Verizon lit dans les entrailles du piratage et les journalistes plongent

Le saviez-vous, l’an dernier 58% des vols de données ont été le fait des hacktivistes. Si, si, c’est Verizon qui le dit et toute la presse, selon ce que nous dit Google News, qui le répercute. Evidemment, quand on part d’une étude pourrie ou du communiqué de presse qui lui est associé, l’article risque bien d’être complètement foiré. Mais voyez-vous, cette étude est un truc en or pour les journalistes. Elle comporte tous les bons mots-clef qui font du clic (hackers, pirates, vols de données, hacktivistes, etc.) et elle permet de faire un papier à peu de frais. Au pire, une heure pour copier/coller, remanier l’ordre des paragraphes du communiqué de presse, éditer un peu… Non vraiment, c’est du pain béni. Sauf que c’est de la merde marketing en barre ou une daube (© Guillermito 2004) et que l’on pourrait attendre un tout petit peu plus d’esprit critique de la part de la presse.

Méthodologie…

Verizon se base, semble-t-il (nous n’avons même pas ouvert l’étude pour éviter de perdre plus de temps que celui qui nous aura été nécessaire à pondre ce petit billet) sur des « données recueillies auprès des autorités américaines, néerlandaises, australiennes, irlandaises ou encore britanniques« .

Tiens, le monde se limiterait-il à ces pays ? Pire, le cyber-monde qui est largement plus vaste encore, serait réduit à ces zones ? Voilà qui laisse de côté une flopée de serveurs troués et retroués.

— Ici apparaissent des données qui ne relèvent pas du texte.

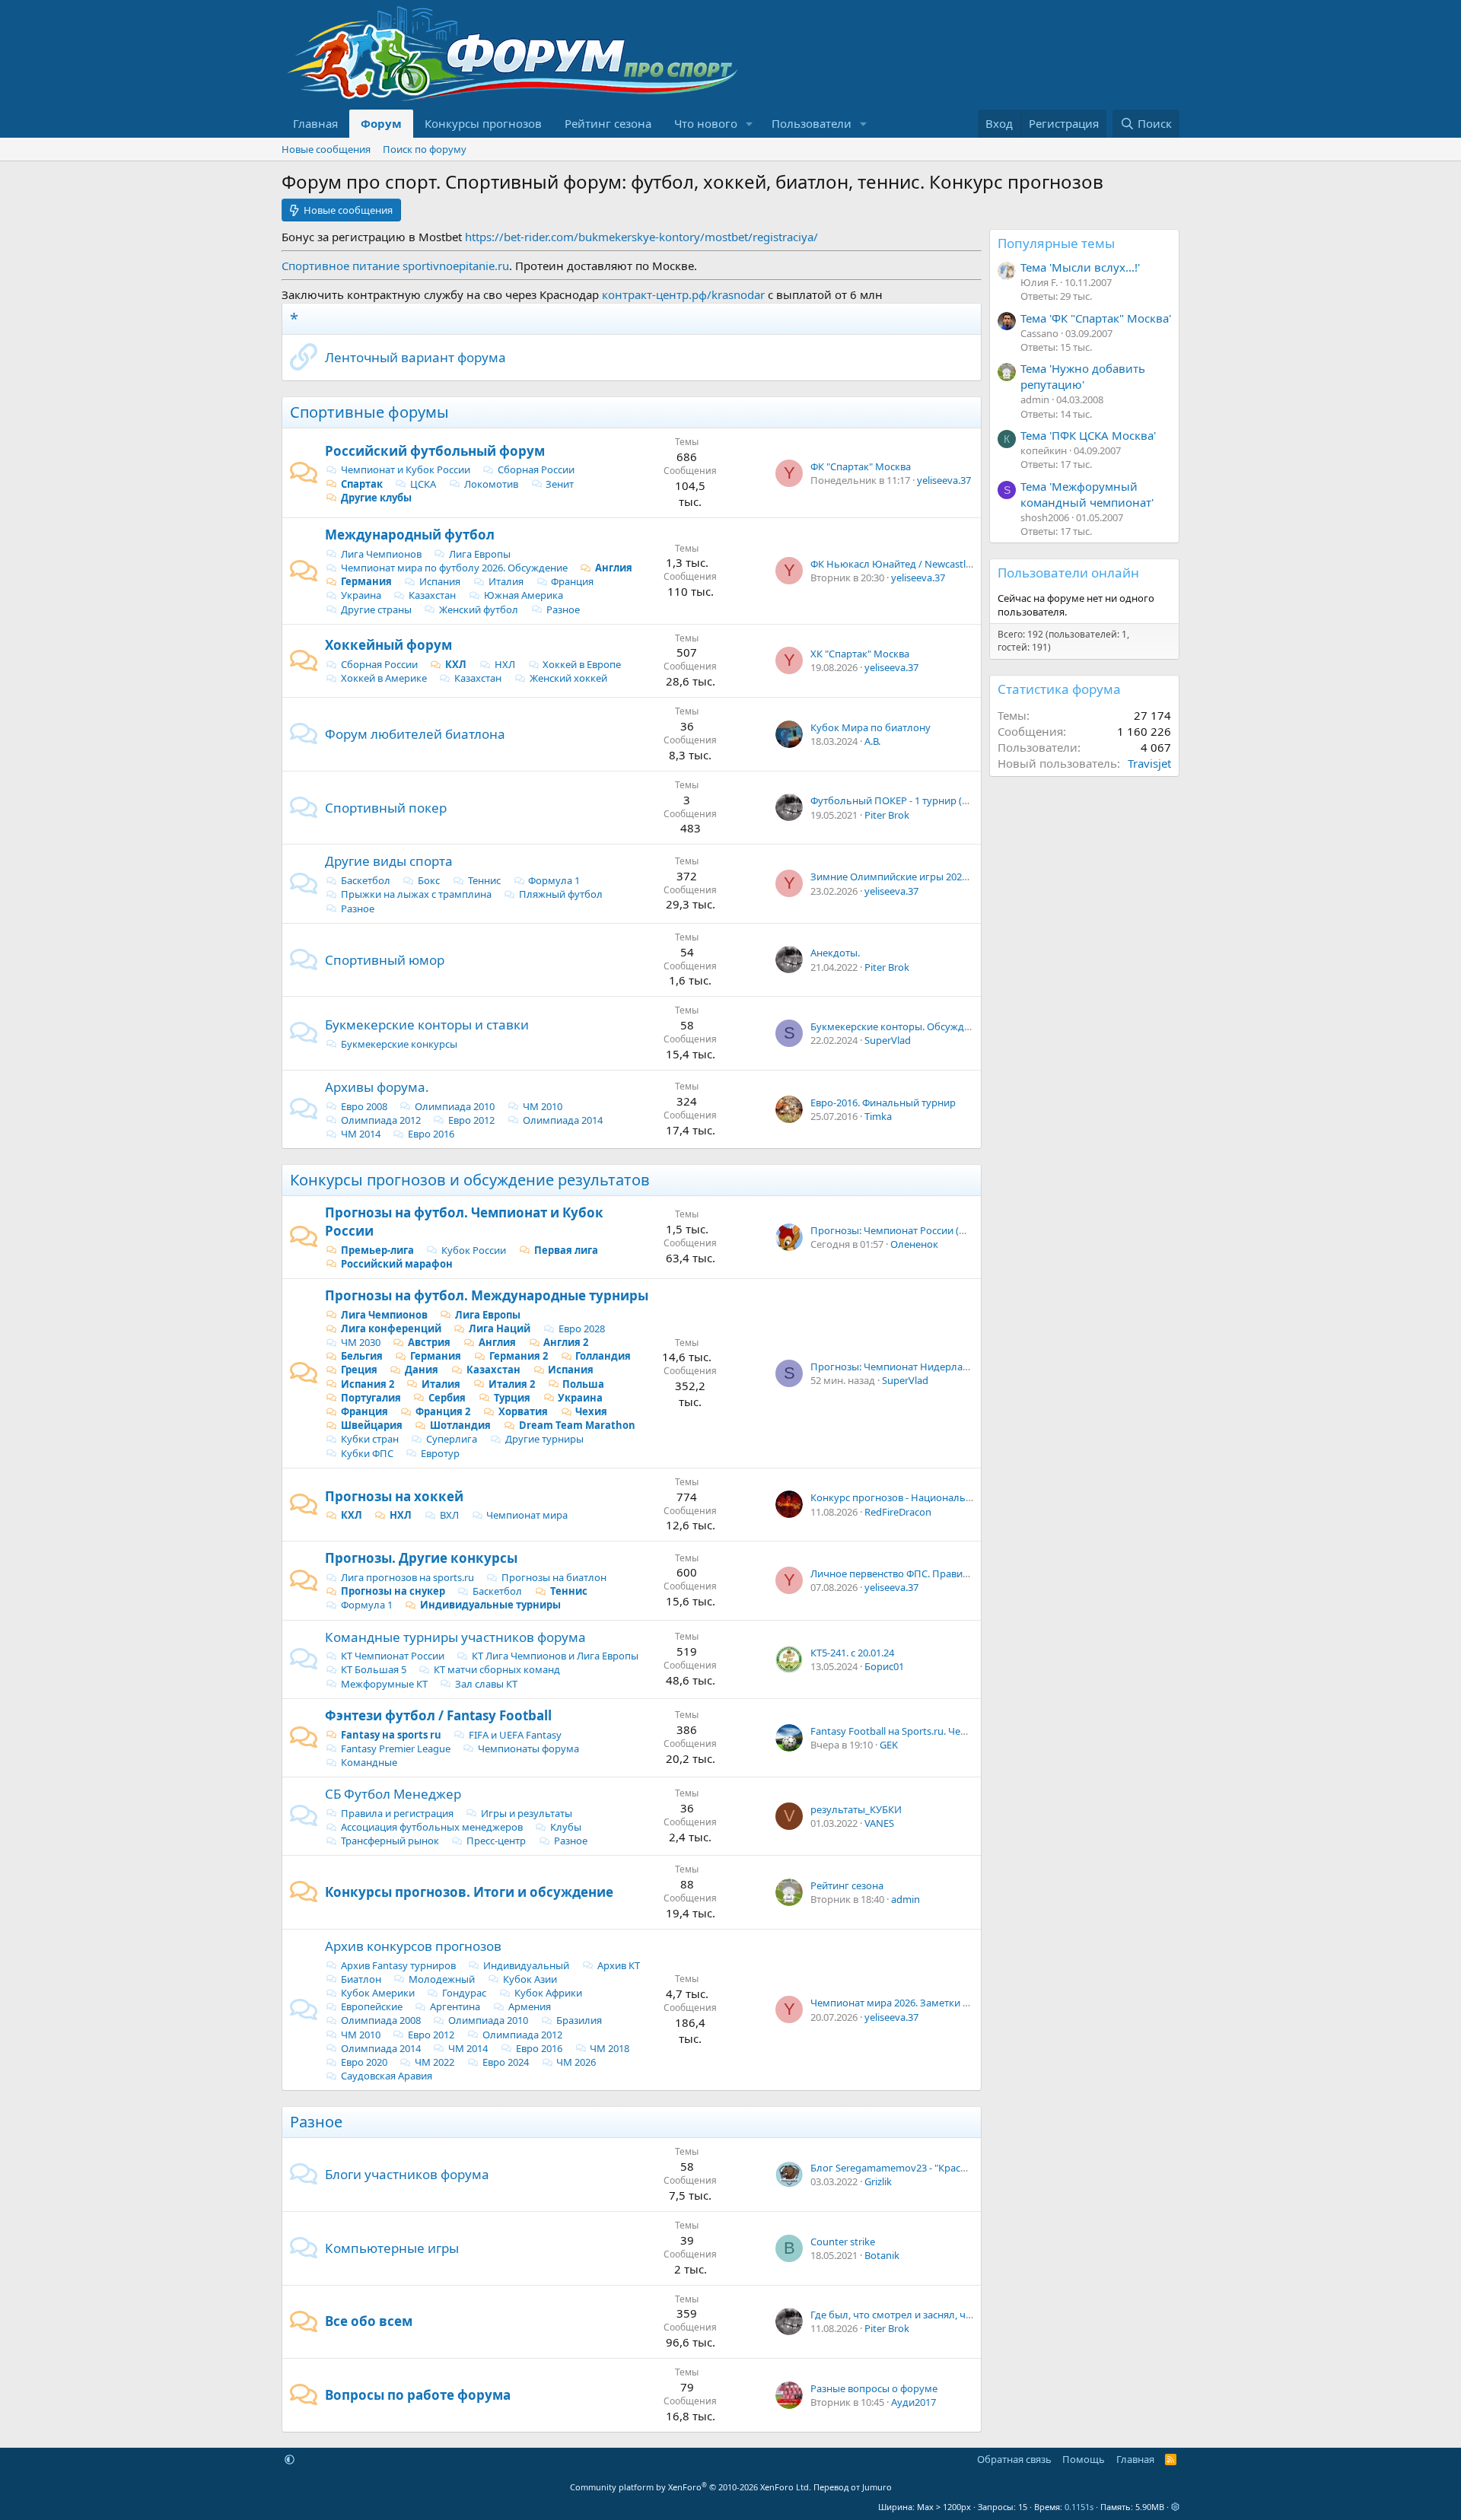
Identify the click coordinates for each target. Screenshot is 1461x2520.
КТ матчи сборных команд (497, 1669)
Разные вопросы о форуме (873, 2388)
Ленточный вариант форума (415, 357)
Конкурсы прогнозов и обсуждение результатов (470, 1179)
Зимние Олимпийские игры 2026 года (901, 876)
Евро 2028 (582, 1328)
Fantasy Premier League (395, 1748)
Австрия (429, 1342)
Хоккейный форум (388, 645)
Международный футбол (410, 534)
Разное (563, 609)
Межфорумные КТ (384, 1684)
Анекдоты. (835, 952)
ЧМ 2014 (360, 1134)
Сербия (447, 1398)
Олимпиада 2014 (563, 1120)
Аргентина (455, 2006)
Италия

Bien entendu, l’étude pointe les piratages de LulzSec et d’Antisec. Par nature, ils sont faits pour être le plus visible possible. On troue un serveur, on récolte les données et on les publie. Dans ce cas, ce n’est pas seulement l’admin du serveur et son PDG qui sont verts de rage, ce sont aussi les utilisateurs. Il y a donc des chances pour que tout le monde sache qu’un piratage ou un hack a eu lieu. Mais qui qui sait si ces groupes n’ont pas piratés une pétaflopée de serveurs dont ils n’ont pas parlé ?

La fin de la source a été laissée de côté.